[[ Entries shown, beginning ]]

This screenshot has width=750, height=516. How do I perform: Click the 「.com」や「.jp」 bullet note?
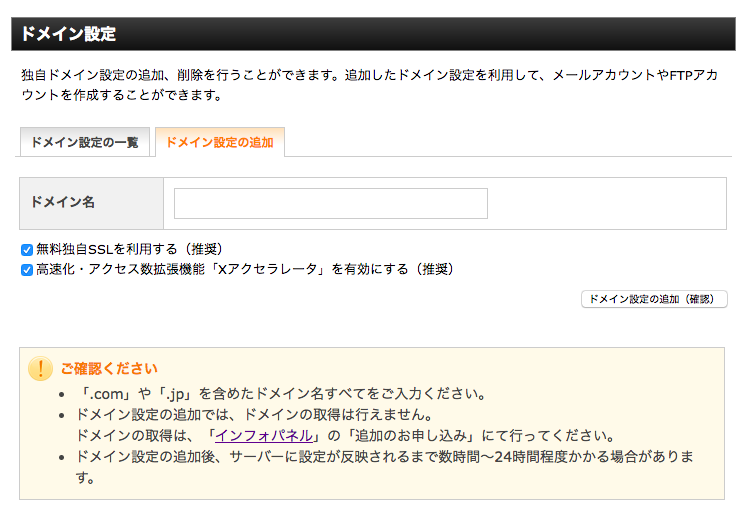pos(281,394)
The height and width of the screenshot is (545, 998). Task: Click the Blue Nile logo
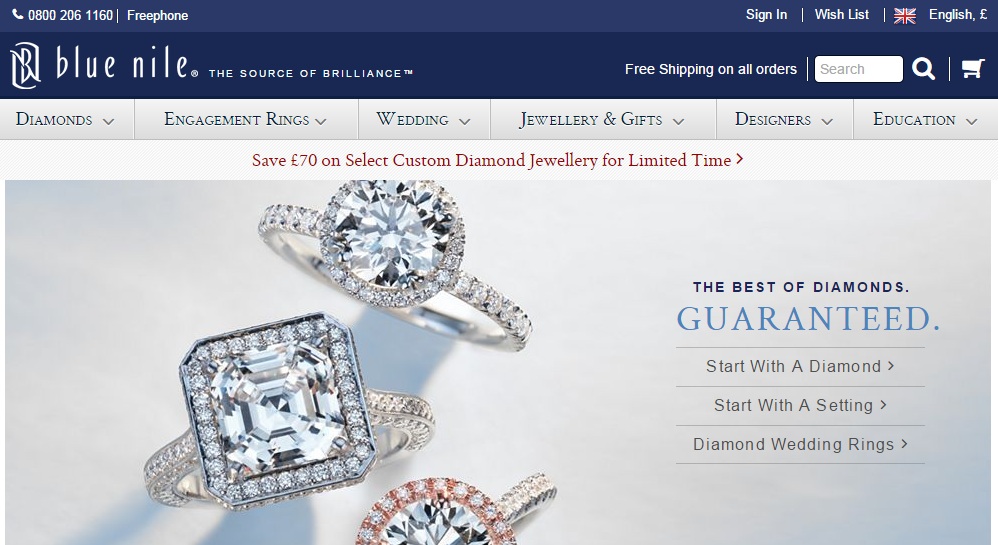coord(104,65)
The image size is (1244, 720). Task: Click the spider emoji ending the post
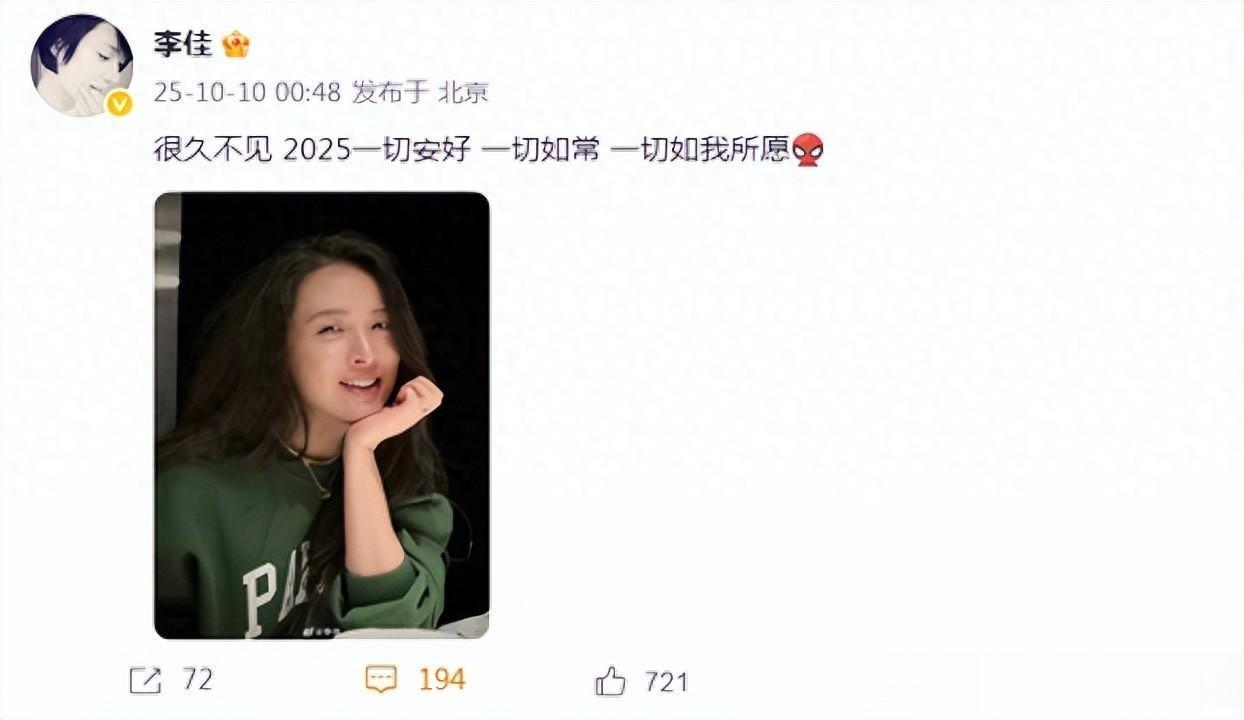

[[ Entries shown, end ]]

▶ Assignment: The reply should hold every entry above, given again exactly, but not a single picture.

▶ Expected answer:
This screenshot has width=750, height=516. How do I perform: Click the 「.com」や「.jp」 bullet note?
pos(281,394)
The height and width of the screenshot is (545, 998). Task: Click the Blue Nile logo
coord(104,65)
The image size is (1244, 720). Task: Click the spider emoji ending the post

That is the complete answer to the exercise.